Extracted records:
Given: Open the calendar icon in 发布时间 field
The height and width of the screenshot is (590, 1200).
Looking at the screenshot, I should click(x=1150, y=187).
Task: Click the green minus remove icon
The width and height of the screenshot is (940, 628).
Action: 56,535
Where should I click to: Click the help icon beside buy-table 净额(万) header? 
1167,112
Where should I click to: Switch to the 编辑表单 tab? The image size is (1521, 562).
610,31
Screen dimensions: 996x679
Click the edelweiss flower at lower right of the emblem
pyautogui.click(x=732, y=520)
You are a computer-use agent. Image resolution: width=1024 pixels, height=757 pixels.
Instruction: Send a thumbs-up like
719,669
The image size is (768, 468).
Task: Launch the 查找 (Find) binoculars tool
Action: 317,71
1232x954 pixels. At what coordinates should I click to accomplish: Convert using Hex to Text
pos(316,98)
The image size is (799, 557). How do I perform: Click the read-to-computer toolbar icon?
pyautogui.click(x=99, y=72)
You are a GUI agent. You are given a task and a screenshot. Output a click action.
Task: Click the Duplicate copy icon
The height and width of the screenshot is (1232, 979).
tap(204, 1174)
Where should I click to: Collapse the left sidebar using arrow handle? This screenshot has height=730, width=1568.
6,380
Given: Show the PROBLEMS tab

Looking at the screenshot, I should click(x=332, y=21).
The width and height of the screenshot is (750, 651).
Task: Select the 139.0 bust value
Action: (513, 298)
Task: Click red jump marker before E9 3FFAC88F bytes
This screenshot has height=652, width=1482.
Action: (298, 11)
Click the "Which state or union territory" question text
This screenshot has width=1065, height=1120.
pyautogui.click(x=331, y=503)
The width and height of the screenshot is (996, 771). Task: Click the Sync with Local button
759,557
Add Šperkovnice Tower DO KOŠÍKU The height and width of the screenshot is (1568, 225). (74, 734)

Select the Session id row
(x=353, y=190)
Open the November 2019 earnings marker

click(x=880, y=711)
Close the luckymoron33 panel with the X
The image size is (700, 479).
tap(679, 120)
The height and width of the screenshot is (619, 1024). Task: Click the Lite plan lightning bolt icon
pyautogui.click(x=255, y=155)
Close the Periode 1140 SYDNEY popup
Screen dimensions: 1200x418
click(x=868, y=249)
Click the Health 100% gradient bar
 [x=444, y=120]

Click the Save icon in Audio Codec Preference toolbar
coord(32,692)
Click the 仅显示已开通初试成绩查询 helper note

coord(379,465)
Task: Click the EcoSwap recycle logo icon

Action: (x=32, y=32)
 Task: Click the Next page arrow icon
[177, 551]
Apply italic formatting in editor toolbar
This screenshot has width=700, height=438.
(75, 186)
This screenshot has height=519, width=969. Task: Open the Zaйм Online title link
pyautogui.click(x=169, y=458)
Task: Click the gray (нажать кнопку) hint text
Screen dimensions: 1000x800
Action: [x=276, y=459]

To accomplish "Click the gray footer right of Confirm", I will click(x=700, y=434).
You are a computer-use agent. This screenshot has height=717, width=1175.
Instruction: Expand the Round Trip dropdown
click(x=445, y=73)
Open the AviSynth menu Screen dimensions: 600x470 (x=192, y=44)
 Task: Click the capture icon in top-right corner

_ASSIGNMENT_
Restate exactly each line of the data from the one bearing "This screenshot has height=519, width=969." to the end, and add nothing.

_YOUR SOLUTION_
This screenshot has height=519, width=969. Task: Open the Zaйм Online title link
pyautogui.click(x=169, y=458)
Task: Click the gray (нажать кнопку) hint text
Screen dimensions: 1000x800
Action: [x=276, y=459]

To accomplish "Click the gray footer right of Confirm", I will click(x=700, y=434).
You are a computer-use agent. This screenshot has height=717, width=1175.
Instruction: Expand the Round Trip dropdown
click(x=445, y=73)
Open the AviSynth menu Screen dimensions: 600x470 (x=192, y=44)
 Task: Click the capture icon in top-right corner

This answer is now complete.